** やること **
a - 抜粋文によると、タクシー代はいくらかかったか答えてください。
b - 抜粋文の「タクシーがアマルフィに近づい」から「う計算もむなしいが・苦笑)。」までの部分を、「バス停」を「停留所」に置き換えて書き直してください。

** 抜粋文 **

****

たしかに、香料くさすぎるマジパンも多いが、アマルフィのドゥオーモのそばの店のそれは個性的で香りがナチュラル。その分高かったが、非常に美味しい。レモンやオレンジなどの形をした、マジパンにしては小さなタイプで、周りはかなり硬く固めてある。だから最初の食感はキャンディーのよう。中はまさしくアーモンドの練り菓子だ。やはりアマルフィというべきか、特にレモンが気に入った。それを自分用と友人用にお土産に買って帰りたかったのだ。

タクシーがアマルフィに近づいたところで、連れにおりてもらって、買いに走ってもらう。Mizumizuは荷物と一緒にアマルフィのバス停まで乗って、そこで支払いを済ませ、バスのチケットを買うことにした。タクシーは64ユーロもかかった。バスなら1.19ユーロですんだところなので、50倍以上かかったことになる(そういう計算もむなしいが・苦笑)。

****

** 提供データ **
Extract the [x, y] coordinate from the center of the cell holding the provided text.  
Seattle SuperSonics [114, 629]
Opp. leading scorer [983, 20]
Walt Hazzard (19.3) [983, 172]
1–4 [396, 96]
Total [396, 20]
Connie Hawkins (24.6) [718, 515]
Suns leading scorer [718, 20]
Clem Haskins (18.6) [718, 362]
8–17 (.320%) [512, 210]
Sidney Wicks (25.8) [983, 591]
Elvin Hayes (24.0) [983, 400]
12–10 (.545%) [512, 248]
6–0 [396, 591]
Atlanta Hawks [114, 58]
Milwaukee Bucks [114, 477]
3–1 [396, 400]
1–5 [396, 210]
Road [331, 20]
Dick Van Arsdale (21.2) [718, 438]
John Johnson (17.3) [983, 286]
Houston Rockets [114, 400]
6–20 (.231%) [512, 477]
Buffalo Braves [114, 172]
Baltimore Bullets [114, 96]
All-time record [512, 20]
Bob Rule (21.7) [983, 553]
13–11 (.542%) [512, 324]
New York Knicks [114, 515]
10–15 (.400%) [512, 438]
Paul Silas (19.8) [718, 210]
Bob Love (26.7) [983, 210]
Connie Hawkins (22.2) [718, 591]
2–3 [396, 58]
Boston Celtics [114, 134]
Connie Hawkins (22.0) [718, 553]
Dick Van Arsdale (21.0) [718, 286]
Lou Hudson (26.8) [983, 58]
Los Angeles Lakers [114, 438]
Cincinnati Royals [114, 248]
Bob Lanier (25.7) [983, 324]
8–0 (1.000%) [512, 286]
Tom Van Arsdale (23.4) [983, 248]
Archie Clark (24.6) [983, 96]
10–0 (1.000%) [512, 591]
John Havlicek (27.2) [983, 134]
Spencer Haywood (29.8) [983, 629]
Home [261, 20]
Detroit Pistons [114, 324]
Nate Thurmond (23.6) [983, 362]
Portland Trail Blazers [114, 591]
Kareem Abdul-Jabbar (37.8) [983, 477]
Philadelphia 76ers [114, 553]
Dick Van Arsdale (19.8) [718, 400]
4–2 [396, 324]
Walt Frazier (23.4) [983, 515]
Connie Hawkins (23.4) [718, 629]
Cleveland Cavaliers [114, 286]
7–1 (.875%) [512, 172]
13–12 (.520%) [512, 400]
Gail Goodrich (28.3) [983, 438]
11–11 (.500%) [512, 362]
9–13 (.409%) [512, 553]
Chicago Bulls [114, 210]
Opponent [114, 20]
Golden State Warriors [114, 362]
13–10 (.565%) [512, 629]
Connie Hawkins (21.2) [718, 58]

****

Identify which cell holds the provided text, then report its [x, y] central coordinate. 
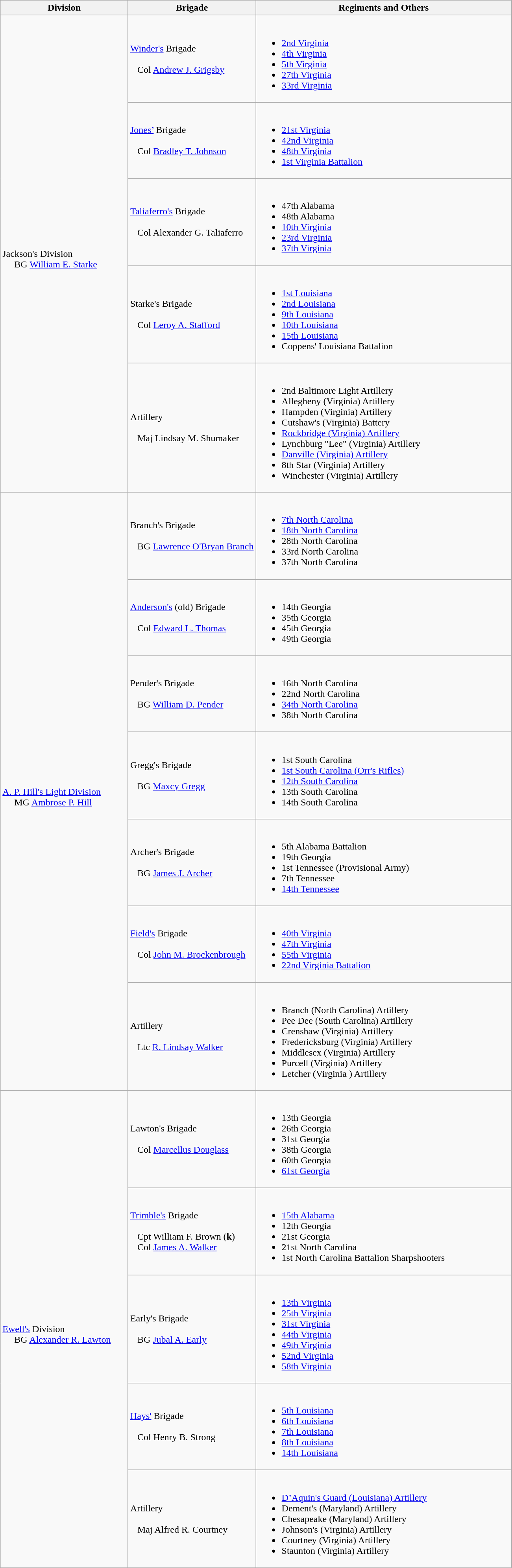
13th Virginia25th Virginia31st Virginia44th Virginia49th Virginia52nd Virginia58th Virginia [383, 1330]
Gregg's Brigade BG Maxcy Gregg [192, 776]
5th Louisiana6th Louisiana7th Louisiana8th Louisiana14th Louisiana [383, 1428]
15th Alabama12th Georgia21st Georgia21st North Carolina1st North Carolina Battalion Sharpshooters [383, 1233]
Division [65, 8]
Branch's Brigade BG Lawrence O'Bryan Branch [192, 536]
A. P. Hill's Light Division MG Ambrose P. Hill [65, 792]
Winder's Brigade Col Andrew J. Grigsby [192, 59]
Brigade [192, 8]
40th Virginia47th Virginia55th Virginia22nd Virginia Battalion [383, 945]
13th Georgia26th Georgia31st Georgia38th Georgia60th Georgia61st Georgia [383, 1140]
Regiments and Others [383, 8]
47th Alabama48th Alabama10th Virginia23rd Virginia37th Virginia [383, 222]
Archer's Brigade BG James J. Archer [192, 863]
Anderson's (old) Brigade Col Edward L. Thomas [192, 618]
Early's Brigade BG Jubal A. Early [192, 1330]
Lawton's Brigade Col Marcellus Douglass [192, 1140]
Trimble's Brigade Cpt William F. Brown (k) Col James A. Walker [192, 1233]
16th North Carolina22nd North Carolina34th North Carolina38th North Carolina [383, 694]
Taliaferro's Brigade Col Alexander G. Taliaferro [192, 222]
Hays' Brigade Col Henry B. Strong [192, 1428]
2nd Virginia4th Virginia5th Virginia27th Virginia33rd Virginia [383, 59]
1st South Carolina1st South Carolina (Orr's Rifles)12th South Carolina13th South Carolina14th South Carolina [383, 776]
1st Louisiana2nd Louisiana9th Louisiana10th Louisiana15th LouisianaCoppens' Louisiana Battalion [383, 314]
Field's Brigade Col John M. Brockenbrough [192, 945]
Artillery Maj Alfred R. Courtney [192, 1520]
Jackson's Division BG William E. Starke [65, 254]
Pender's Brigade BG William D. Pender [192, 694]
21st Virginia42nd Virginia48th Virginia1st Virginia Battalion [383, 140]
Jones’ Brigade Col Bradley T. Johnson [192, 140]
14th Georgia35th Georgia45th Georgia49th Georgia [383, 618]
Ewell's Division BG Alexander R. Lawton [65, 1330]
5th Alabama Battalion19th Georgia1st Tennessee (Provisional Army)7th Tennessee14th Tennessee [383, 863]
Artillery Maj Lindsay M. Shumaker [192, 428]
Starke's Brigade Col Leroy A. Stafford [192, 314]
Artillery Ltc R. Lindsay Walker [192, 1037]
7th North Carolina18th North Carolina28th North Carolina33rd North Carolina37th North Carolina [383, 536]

****

** 想定される出力 **
a - 64ユーロ

b -
タクシーがアマルフィに近づいたところで、連れにおりてもらって、買いに走ってもらう。Mizumizuは荷物と一緒にアマルフィの停留所まで乗って、そこで支払いを済ませ、バスのチケットを買うことにした。タクシーは64ユーロもかかった。バスなら1.19ユーロですんだところなので、50倍以上かかったことになる(そういう計算もむなしいが・苦笑)。